Email blocking
A word of advice to writers who submit stories (to anyone) via email:
If your mail system or ISP blocks mail from people who aren't on your list of specified valid senders, you need to add the magazine editor's email address to your list before you submit the story.
If an editor sends you a rejection note and gets back a bounce message saying "I'm not accepting mail from people I don't know, so if you want this to get through to me, you'll have to visit this URL and submit a form saying who you are," chances are good that the editor will shrug and discard the bounce message, and you will never hear back about your story.
A few months later, you might send a query to ask what happened to your story. If the editor is particularly organized, they might remember what happened well enough to tell you in a response to your query—but then, if you still haven't put them on your accept list, they'll get the same bounce message they got before. You may never find out what the editor thought of your story, and you may waste months waiting for answers that will never come.
The latter half of the above scenario (author queries, response to query gets bounced) hasn't quite happened with us yet, but similar things have.
Really, this is just part of a more general point: if you're going to engage in business correspondence via email, and you have a filter on your incoming mail that blocks anyone who's not on your list, then it behooves you to put your business correspondents on that list before it becomes an issue. Especially if the correspondence in question is more important to you than it is to them.

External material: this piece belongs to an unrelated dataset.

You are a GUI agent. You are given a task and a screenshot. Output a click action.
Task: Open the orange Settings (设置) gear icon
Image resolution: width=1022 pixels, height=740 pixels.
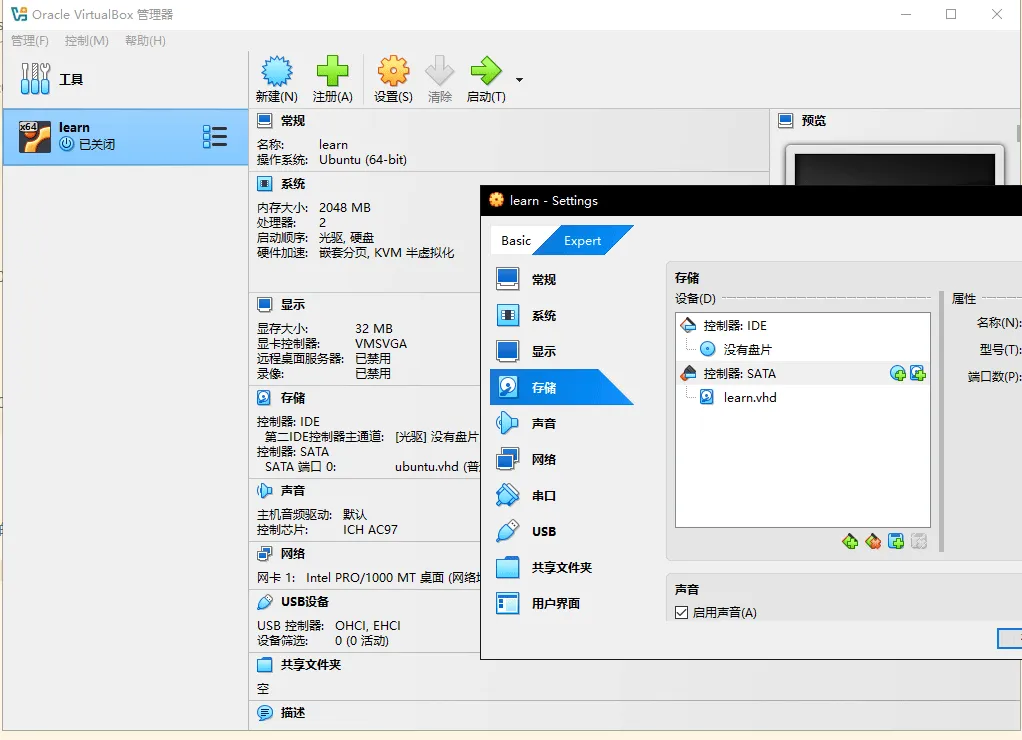click(393, 71)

That's one reason why I don't use such a filter. I get a lot of email from previously unknown-to-me senders, and some of it ends up being pretty important. At this point, though, I also have a fairly high tolerance for spam (which is good 'cause I get a lot of it), and I know not everyone does. So I can understand the impulse to use a known-senders-only policy. But be aware that if you make your correspondents jump through hoops to send you email, some percentage of them simply won't bother, especially if what they're sending is less important to them than it is to you.